|Foresight Update 38 - Table of Contents|
The Krutch Theater on the UC Berkeley campus was the location for a gathering of 150 scientists, philosophers, computer professionals, and engaging individuals. The occasion was Extro4, the Extropy Institute's conference on Biotechnology Futures: Challenges of Life Extension and Genetic Engineering. The conference was held over the weekend of August 7 & 8, 1999. A diverse array of presentations were made, which we can only touch on in this brief report.
The rate at which age-related disorders increases depends on both genetic and environmental factors. Replicative senescence the variable loss of a cell's replicative ability with each new generation has been implicated in aging and is an area of expanding study. An infinite replicative cycle is seen in tumors and some rodent cells, and a reduced cycle has been associated with uncommon aging disorders. Understanding and controlling this cycle having the ability to both encourage and prevent cell division is critical to eliminating many forms of cancer and extending lifespan.
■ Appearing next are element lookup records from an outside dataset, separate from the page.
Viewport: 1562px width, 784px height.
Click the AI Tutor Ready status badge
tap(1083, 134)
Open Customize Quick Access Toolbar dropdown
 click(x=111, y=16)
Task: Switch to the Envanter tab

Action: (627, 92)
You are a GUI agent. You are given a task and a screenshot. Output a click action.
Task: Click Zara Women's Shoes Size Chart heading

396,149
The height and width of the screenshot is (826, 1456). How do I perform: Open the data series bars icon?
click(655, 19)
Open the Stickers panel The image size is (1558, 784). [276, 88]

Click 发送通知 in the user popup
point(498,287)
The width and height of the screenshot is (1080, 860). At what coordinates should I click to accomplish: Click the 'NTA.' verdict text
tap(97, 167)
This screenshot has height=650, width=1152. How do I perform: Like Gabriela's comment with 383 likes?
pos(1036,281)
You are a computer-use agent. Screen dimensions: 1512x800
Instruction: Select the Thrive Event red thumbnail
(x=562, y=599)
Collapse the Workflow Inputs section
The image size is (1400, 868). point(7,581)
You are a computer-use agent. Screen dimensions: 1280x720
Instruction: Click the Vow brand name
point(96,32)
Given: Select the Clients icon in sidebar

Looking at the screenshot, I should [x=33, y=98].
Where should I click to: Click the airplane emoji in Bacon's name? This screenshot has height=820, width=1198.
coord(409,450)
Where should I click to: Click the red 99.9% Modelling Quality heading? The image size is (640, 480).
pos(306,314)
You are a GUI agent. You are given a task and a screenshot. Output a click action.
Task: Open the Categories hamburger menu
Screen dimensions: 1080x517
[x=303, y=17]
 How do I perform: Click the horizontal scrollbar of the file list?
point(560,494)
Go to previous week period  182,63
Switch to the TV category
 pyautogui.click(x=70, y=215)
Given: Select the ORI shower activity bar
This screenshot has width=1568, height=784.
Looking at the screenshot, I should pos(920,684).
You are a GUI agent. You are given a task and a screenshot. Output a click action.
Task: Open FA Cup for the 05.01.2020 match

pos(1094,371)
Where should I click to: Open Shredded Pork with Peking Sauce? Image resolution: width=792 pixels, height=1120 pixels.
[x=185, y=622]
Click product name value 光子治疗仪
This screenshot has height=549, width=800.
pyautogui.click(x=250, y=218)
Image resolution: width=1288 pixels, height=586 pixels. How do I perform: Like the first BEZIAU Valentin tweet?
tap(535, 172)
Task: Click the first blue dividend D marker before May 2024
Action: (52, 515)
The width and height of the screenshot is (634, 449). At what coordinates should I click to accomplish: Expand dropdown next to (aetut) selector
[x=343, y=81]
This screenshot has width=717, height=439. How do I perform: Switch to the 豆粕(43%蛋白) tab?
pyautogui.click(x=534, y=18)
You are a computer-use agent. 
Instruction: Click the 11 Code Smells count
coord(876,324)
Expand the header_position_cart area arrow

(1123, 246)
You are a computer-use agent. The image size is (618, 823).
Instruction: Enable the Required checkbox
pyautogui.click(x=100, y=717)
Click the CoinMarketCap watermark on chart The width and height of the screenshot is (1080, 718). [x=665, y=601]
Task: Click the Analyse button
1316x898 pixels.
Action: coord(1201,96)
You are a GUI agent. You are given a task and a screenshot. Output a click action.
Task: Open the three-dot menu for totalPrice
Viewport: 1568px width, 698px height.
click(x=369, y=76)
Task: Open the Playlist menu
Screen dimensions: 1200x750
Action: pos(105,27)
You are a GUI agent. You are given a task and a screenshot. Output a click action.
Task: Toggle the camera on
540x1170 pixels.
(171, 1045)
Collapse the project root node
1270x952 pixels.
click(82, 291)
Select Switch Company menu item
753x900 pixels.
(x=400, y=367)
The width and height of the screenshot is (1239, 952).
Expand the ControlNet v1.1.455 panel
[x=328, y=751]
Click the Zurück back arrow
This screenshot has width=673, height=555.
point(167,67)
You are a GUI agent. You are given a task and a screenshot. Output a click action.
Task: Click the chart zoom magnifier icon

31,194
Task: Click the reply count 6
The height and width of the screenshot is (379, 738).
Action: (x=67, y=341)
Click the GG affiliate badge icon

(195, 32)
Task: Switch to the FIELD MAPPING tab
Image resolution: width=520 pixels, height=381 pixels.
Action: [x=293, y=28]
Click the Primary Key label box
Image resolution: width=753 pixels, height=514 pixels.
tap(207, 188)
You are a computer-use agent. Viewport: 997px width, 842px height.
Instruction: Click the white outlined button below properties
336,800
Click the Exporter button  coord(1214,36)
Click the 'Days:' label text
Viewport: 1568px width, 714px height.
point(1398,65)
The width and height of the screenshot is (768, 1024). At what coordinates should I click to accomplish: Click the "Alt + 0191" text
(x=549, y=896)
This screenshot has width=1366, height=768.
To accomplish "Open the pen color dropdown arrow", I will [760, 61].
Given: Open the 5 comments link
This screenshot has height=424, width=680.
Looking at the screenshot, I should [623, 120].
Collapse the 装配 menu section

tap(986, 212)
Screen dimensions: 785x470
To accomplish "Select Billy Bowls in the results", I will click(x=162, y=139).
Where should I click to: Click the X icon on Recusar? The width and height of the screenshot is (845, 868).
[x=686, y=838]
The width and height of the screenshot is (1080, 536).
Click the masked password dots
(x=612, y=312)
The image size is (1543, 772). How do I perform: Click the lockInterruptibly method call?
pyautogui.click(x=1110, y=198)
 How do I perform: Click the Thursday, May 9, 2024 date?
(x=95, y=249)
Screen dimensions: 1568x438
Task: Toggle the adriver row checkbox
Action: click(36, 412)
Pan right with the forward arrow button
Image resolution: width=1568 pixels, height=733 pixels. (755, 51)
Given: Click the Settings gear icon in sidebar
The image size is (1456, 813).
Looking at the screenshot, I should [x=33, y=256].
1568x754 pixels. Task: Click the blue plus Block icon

Dr. Judith Campisi, Senior Staff Scientist of the Cell and Molecular Biology Division of Lawrence Berkeley National Laboratory, gave the event's first presentation. She spoke on her departments' efforts to unravel the cellular and molecular basis of aging, to identify and understand the elements of genetic structure that impact the human lifespan.
Dr. Campisi suggested that the limits to reproduction may have evolved as a form of cancer protection and drew our attention to three modes of senescence: DNA damage, inappropriate oncogene expression, and telomeres.
People affected by Werner Syndrome exhibit premature aging and often suffer from at least one form of cancer. Research has indicated a "Werner gene" may be responsible for controlling the number of times that human cells are able to divide before terminal differentiation. The search for this gene is converging on a family of genes that is involved with the " degrading and unwinding" of DNA and yet is usually related to DNA repair.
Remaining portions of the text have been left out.